Records drawn from a dataset:
┌──
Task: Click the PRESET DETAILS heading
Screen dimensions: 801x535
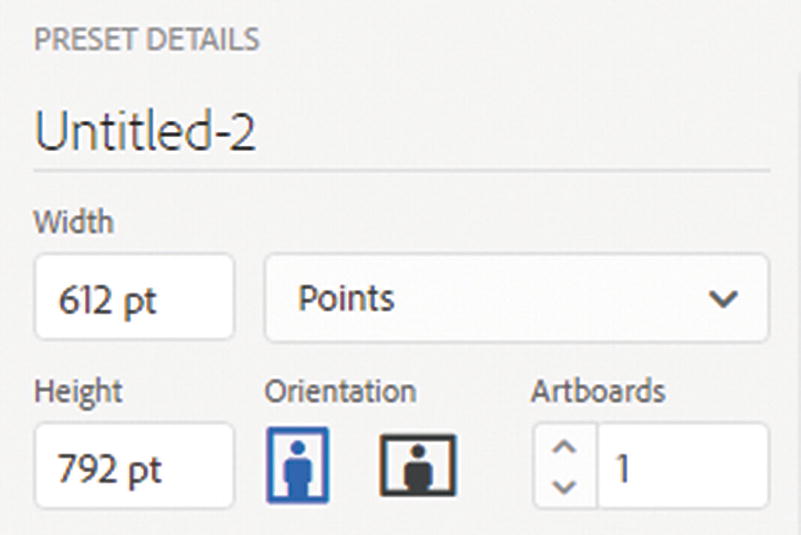Action: pos(147,40)
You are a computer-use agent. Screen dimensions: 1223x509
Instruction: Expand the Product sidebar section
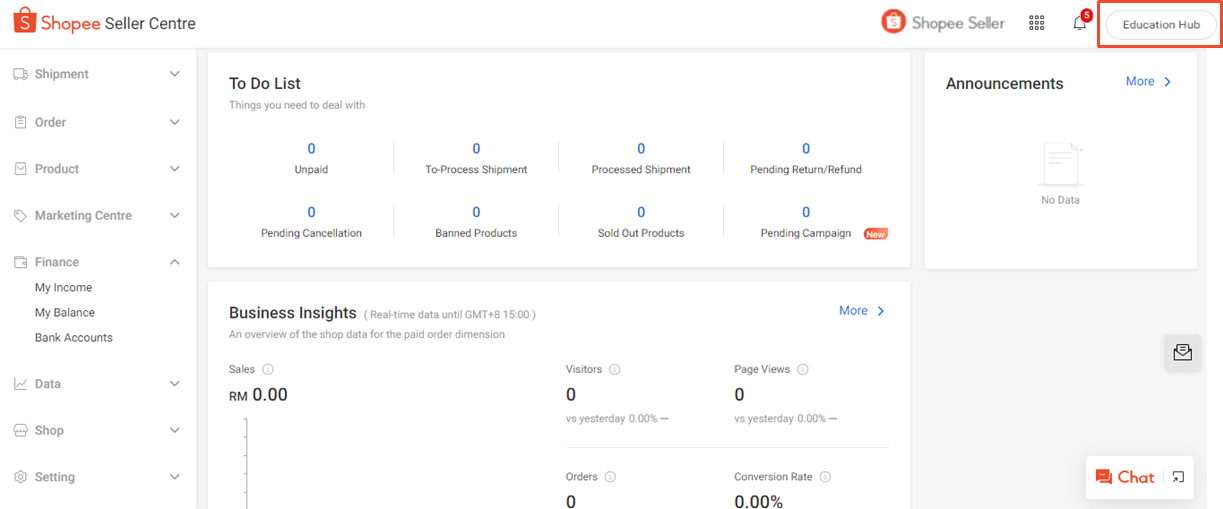(96, 169)
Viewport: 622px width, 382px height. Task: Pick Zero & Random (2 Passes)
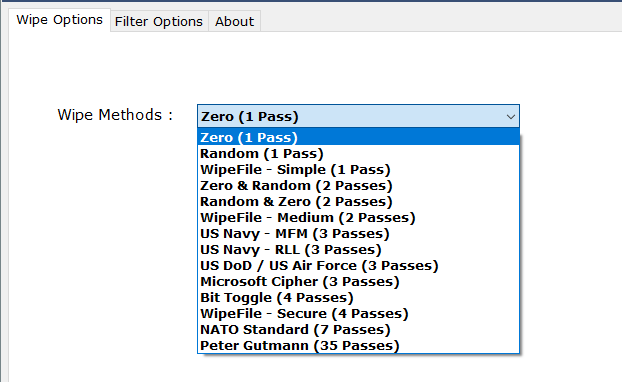click(x=358, y=186)
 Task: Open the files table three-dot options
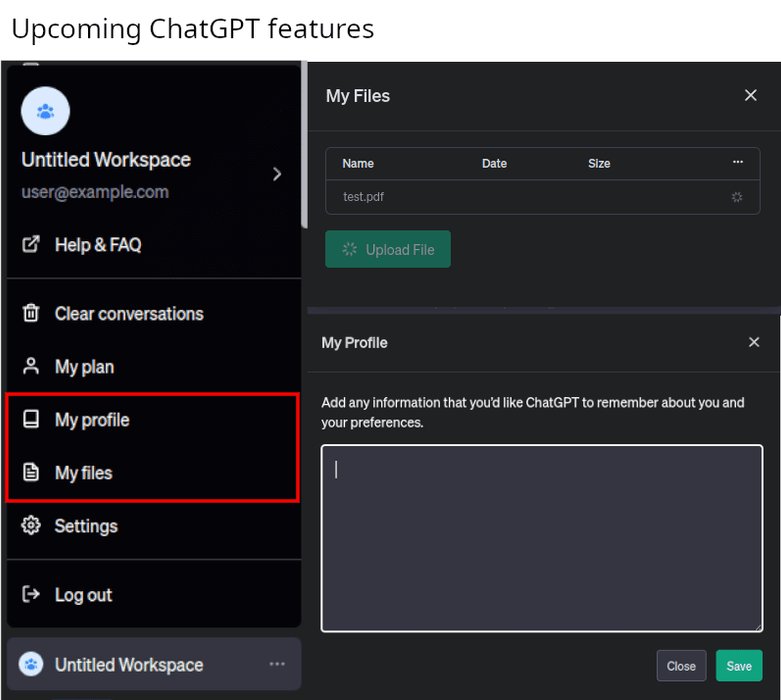(x=737, y=163)
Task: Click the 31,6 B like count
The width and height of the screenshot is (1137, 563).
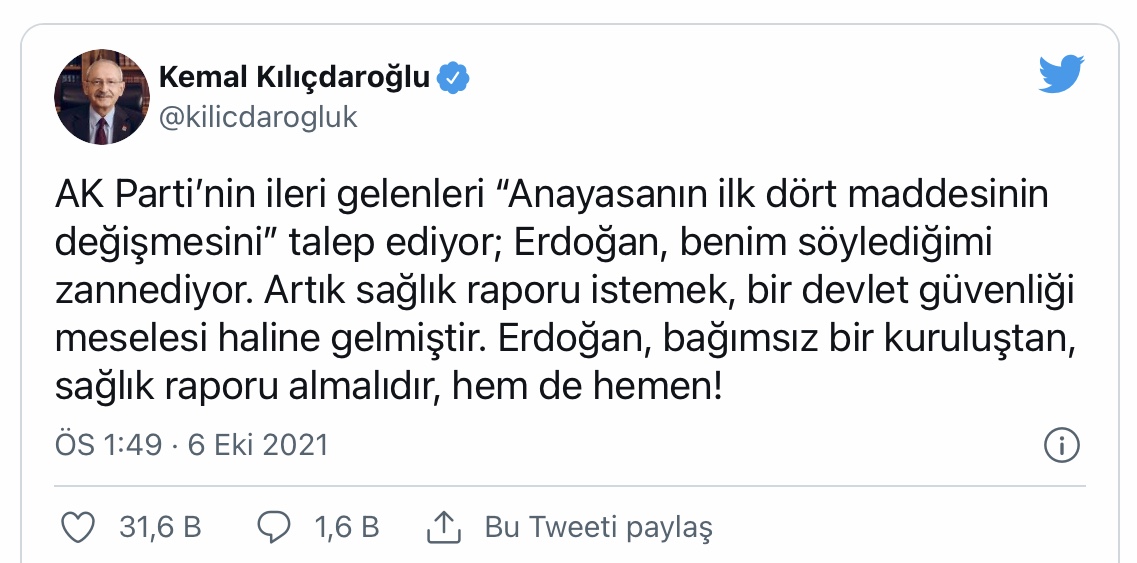Action: pyautogui.click(x=160, y=526)
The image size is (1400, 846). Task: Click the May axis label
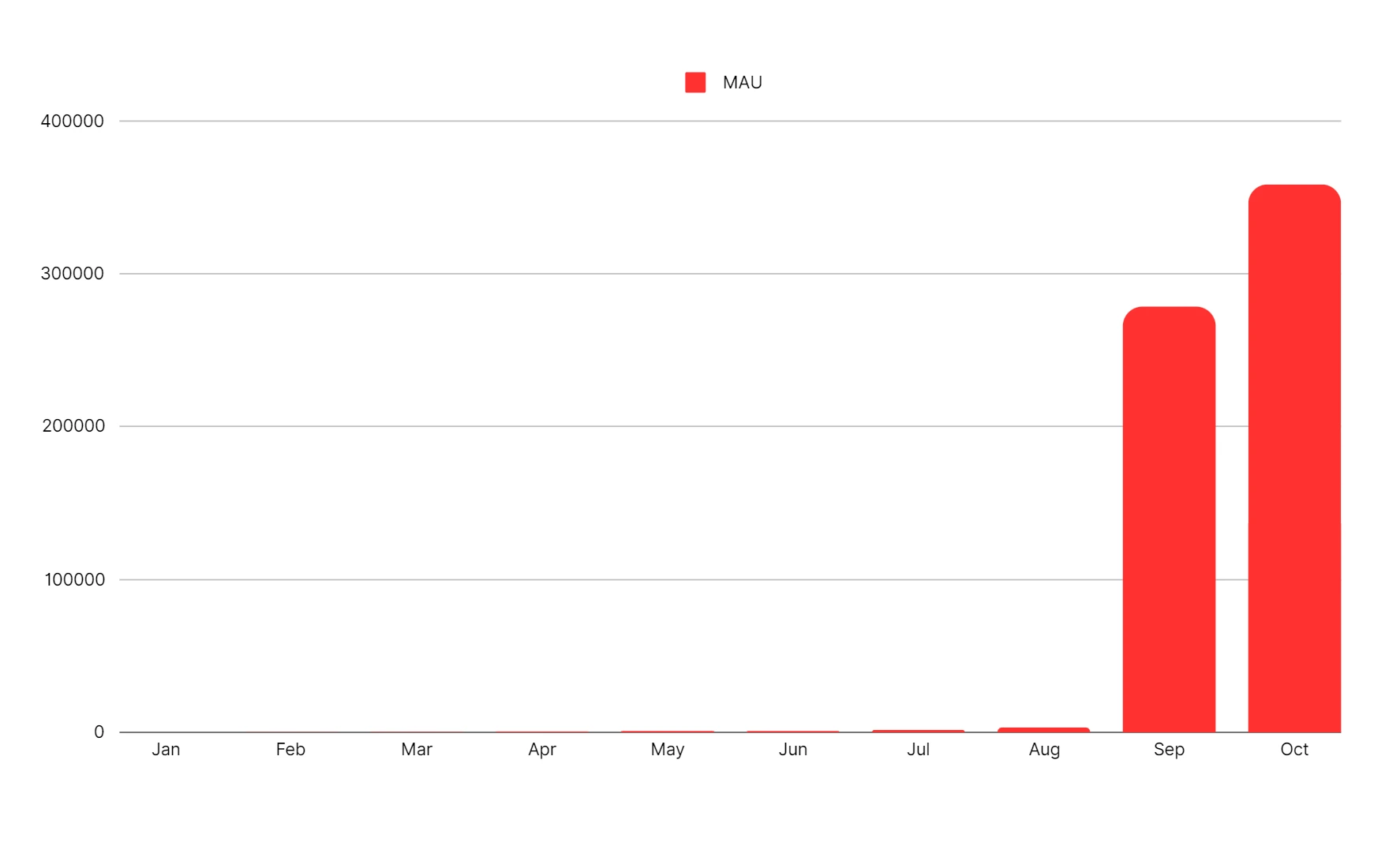(x=668, y=750)
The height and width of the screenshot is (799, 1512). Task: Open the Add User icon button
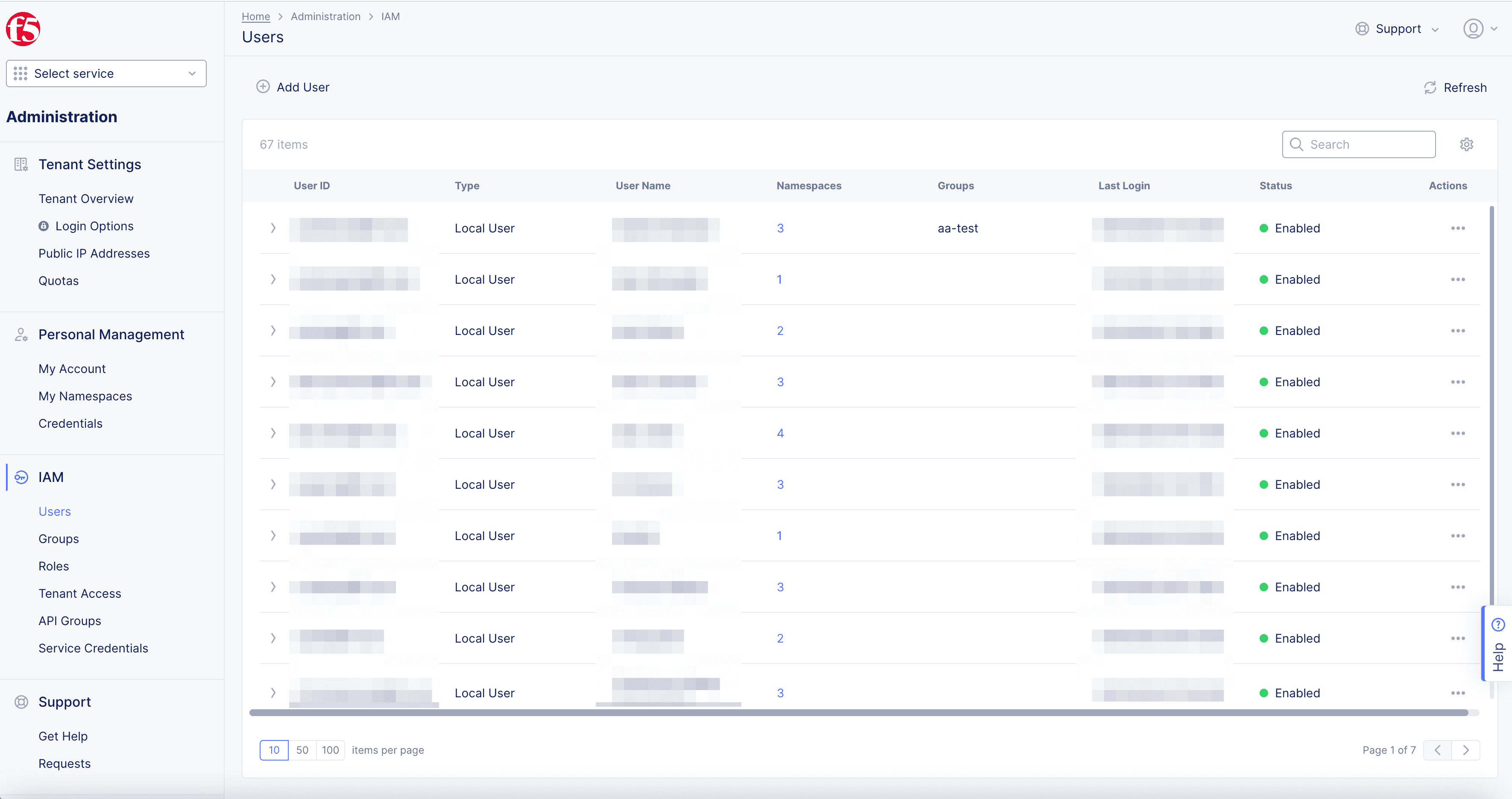tap(263, 87)
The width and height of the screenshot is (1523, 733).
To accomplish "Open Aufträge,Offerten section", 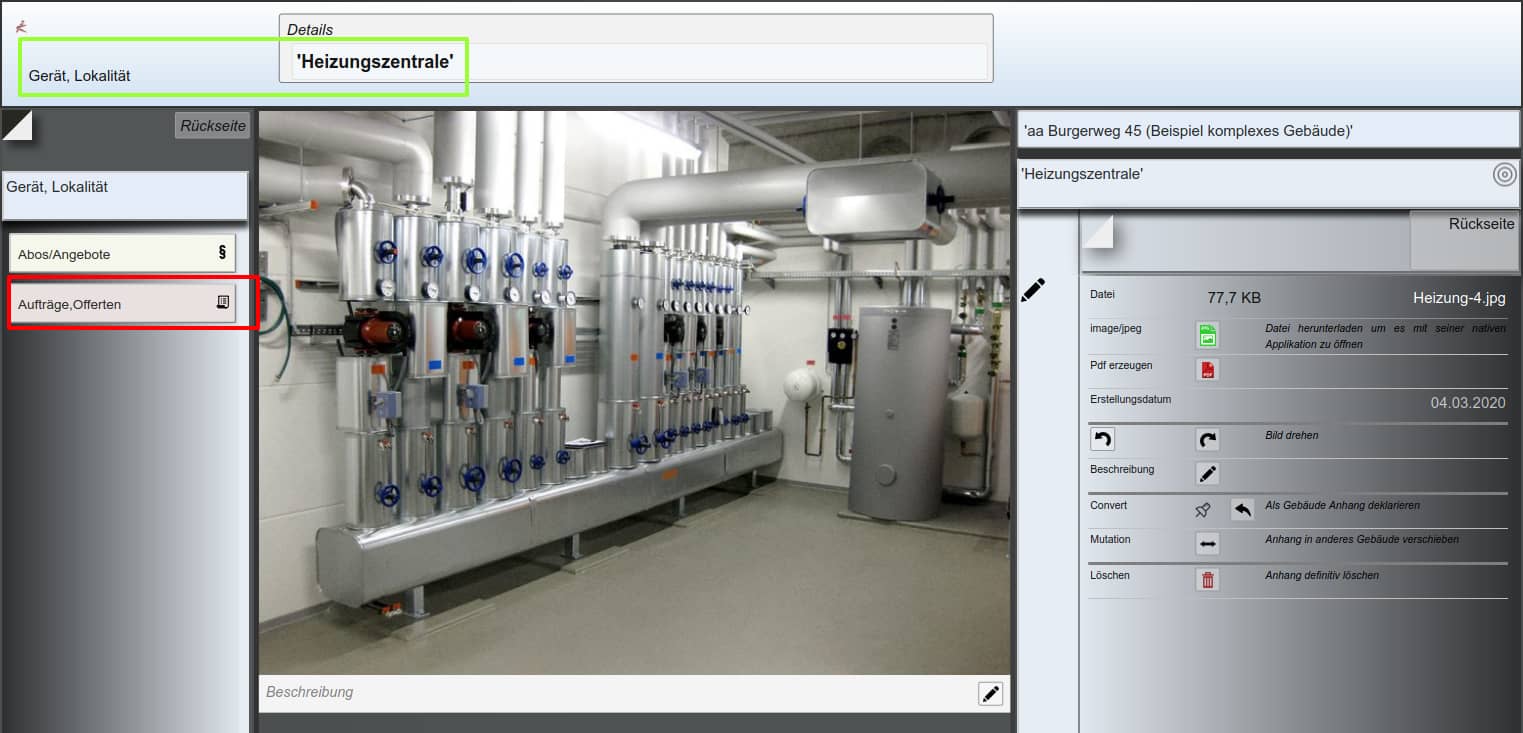I will pyautogui.click(x=122, y=304).
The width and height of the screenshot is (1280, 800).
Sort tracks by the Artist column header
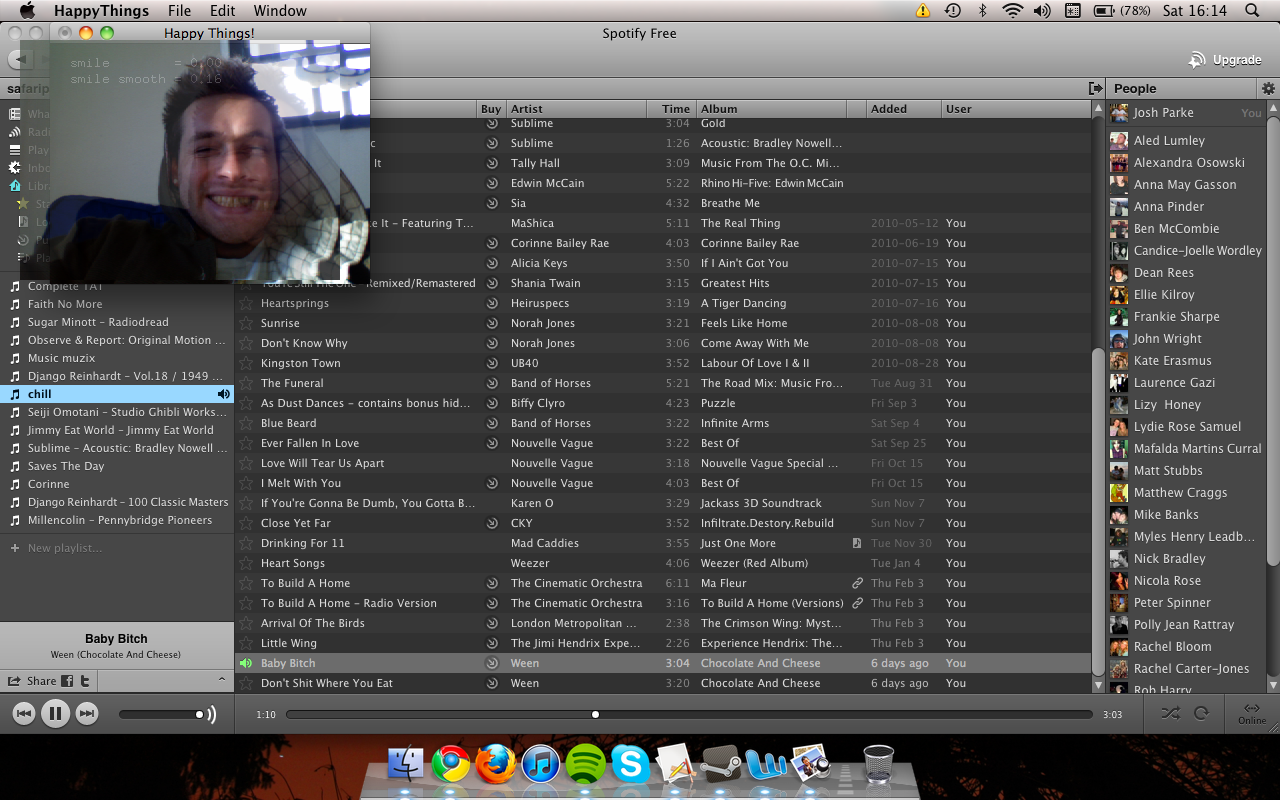point(527,109)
└──
Directions for this task:
Once the line containing "The width and height of the screenshot is (1280, 800)." is located, write out exactly that line and each one after it to the end of the records above, excluding pictures and nothing else.

Answer to this task:
The width and height of the screenshot is (1280, 800).
Sort tracks by the Artist column header
point(527,109)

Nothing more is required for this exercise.